All of the data below needs to be set down once more, exactly as written.

▶ _Dataset excerpts_
* * *

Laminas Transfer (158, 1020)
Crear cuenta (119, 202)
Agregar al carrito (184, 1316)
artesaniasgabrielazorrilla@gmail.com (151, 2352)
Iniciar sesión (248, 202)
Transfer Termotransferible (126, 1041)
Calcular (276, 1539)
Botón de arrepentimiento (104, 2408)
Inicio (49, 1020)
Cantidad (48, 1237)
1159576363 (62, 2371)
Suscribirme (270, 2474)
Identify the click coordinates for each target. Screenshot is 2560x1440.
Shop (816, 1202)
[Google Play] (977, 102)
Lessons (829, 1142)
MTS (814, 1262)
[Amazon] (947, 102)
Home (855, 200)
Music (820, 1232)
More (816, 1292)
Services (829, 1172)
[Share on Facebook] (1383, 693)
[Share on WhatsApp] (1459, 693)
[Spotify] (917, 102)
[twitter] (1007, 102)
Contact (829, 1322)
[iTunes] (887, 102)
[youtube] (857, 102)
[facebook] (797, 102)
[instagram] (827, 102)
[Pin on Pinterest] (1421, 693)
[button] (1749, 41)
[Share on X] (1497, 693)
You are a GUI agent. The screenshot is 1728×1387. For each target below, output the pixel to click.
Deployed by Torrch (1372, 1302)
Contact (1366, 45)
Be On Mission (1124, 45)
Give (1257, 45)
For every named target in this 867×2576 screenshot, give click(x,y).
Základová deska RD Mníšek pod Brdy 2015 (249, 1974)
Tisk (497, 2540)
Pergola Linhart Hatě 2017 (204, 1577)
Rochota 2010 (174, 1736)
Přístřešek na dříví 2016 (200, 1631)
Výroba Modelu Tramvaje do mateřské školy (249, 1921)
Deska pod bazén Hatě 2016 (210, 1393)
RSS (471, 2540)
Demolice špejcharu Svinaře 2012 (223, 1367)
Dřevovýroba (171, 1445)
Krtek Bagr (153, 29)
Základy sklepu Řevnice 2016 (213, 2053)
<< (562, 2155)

* * *

▶ _Written solution_
Laminas Transfer (158, 1020)
Crear cuenta (119, 202)
Agregar al carrito (184, 1316)
artesaniasgabrielazorrilla@gmail.com (151, 2352)
Iniciar sesión (248, 202)
Transfer Termotransferible (126, 1041)
Calcular (276, 1539)
Botón de arrepentimiento (104, 2408)
Inicio (49, 1020)
Cantidad (48, 1237)
1159576363 (62, 2371)
Suscribirme (270, 2474)
Identify the click coordinates for each target. Screenshot is 2560x1440.
Shop (816, 1202)
[Google Play] (977, 102)
Lessons (829, 1142)
MTS (814, 1262)
[Amazon] (947, 102)
Home (855, 200)
Music (820, 1232)
More (816, 1292)
Services (829, 1172)
[Share on Facebook] (1383, 693)
[Share on WhatsApp] (1459, 693)
[Spotify] (917, 102)
[twitter] (1007, 102)
Contact (829, 1322)
[iTunes] (887, 102)
[youtube] (857, 102)
[facebook] (797, 102)
[instagram] (827, 102)
[Pin on Pinterest] (1421, 693)
[button] (1749, 41)
[Share on X] (1497, 693)
You are a GUI agent. The screenshot is 1728×1387. For each target below, output the pixel to click.
Deployed by Torrch (1372, 1302)
Contact (1366, 45)
Be On Mission (1124, 45)
Give (1257, 45)
For every named target in this 867×2576 screenshot, give click(x,y).
Základová deska RD Mníšek pod Brdy 2015 (249, 1974)
Tisk (497, 2540)
Pergola Linhart Hatě 2017 (204, 1577)
Rochota 2010 (174, 1736)
Přístřešek na dříví 2016 (200, 1631)
Výroba Modelu Tramvaje do mateřské školy (249, 1921)
Deska pod bazén Hatě 2016 (210, 1393)
RSS (471, 2540)
Demolice špejcharu Svinaře 2012 (223, 1367)
Dřevovýroba (171, 1445)
Krtek Bagr (153, 29)
Základy sklepu Řevnice 2016 (213, 2053)
<< (562, 2155)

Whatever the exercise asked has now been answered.